Oil Futures Soften as Slowing Growth Offsets Disruptions

Brian L Milne
By  Brian L. Milne , DTN Refined Fuels Editor

CRANBURY, N.J. (DTN) -- Oil futures nearest delivery on the New York Mercantile Exchange and Brent crude on the Intercontinental Exchange moved lower early Tuesday after the Independence Day holiday in the United States, with the decline following mounting evidence of slowing economic activity in the United States and Europe that is countering production disruptions in northern Africa and the North Sea.

Norway-based Equinor said Tuesday the company "initiated a safe shutdown of the Gudrun, Oseberg South and Oseberg East fields after members of the Norwegian Organisation of Managers and Executives (Lederne) trade union went on strike from midnight."

Equinor said total production affected by the strike is 89,000 barrels (bbl) of oil equivalent per day; 27,500 boe/d is natural gas. This is the first phase of a three-phase planned worker action by Norwegian oil workers, with Equinor indicating the strike would expand to the Heidrun, Kristin and Aasta Hansteen fields from midnight Wednesday, and to Tyrihans Wednesday, with the fields having a combined 333,000 boe/d of capacity of which 264,000 boe/d is natural gas.

"A further escalation has been announced from 9 July at Sleipner, Gullfaks A and Gullfaks C," said Equinor. "Consequences of this escalation is not yet clear."

Lost oil and gas production in Norway joins an expanded production outage in Libya, where Libya's National Oil Corporation on June 30 expanded a force majeure to two export terminals and an oilfield, with five terminals now shut, reducing exports from more than 1 million barrels per day (bpd) to between 365,000 and 409,000 bpd. Protests expanded across nine cities in the north African nation and member of the Organization of the Petroleum Exporting Countries over the weekend as rival parties seek control of the country's presidency, with parliament in Tobruk set on fire. Further production loss in Libya is expected.

Despite this lost output, oil futures were under selling pressure as slowing economic growth in the European Union and United States were seen reining in oil demand, while an aggressive U.S. Federal Reserve is expected to again raise the federal funds rate later this month to fight inflation.
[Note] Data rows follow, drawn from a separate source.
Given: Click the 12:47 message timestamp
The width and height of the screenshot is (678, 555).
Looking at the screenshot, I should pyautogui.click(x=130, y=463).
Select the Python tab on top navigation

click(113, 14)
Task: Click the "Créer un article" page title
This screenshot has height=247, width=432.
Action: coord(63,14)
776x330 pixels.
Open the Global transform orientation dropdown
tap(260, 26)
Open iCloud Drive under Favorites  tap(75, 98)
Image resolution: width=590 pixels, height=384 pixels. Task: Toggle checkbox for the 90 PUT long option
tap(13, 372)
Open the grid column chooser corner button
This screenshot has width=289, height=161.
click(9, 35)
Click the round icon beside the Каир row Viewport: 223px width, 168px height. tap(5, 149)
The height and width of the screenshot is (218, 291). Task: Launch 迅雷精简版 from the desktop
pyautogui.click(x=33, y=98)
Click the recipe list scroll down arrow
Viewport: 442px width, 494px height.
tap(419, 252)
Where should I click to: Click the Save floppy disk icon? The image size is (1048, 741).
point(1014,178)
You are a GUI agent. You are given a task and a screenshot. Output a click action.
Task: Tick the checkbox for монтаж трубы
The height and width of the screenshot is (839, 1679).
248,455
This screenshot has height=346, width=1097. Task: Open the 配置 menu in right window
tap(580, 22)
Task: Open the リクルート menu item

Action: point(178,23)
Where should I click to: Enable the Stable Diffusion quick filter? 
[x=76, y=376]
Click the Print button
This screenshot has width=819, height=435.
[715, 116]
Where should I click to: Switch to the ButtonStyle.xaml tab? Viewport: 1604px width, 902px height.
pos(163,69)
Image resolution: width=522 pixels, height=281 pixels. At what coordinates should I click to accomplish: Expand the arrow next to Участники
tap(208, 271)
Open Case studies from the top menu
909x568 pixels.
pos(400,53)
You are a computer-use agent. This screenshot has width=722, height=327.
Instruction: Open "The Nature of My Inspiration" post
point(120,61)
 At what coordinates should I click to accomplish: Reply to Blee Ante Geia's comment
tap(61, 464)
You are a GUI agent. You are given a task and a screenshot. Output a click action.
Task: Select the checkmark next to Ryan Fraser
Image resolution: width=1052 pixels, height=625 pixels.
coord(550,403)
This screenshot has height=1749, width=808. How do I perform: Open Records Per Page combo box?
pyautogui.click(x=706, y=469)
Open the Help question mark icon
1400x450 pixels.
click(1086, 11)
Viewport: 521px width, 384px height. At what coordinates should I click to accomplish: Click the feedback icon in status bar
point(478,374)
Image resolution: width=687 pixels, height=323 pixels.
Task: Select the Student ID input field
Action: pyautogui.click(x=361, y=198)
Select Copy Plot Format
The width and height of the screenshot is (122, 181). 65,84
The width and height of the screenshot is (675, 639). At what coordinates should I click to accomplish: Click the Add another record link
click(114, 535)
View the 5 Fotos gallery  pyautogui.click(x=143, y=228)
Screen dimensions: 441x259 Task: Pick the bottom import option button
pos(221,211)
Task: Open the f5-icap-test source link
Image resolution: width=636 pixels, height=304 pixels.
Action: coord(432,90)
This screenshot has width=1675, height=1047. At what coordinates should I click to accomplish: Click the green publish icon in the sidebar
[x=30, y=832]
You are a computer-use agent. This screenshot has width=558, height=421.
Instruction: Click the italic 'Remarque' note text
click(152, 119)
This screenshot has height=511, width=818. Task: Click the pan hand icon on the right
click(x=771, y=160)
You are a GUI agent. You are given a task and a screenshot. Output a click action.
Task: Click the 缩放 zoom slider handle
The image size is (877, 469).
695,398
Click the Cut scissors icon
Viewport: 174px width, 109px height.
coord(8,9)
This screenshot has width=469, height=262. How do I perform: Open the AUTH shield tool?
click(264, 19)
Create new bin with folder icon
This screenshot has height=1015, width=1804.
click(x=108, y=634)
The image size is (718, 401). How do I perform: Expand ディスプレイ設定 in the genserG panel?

Fed chairman Jerome Powell has acknowledged lifting interest rates could push the U.S. economy into recession, but said it was critical for the central bank to gain control over inflation.

On Friday (7/1), Atlanta Federal Reserve Bank's GDPNow tracker indicated the U.S. economy contracted 2.1% in the second quarter. If proven correct, the U.S. economy is now in recession, with the Bureau of Economic Analysis indicating U.S. gross domestic product declined at an annual rate of 1.6% in the first quarter. A recession is defined as two consecutive quarters with negative GDP.

Fed's monetary tightening policy continues to strengthen the U.S. dollar, which rallied to a 106.075 20-year high in early index trading, with the previous high reached in December 2002 at 107.380. The stronger dollar weighs on West Texas Intermediate, with the dollar and crude oil having an inverse relationship.

Shortly before 8 a.m. EDT, NYMEX August WTI futures were down $0.50, slipping below $108 bbl, with ICE August Brent $1.80 lower at $111.70 bbl. NYMEX August RBOB futures were nearly 2.3 cents lower to $3.6650 gallon, and August ULSD futures were down 4.04 cents at $3.8985 gallon.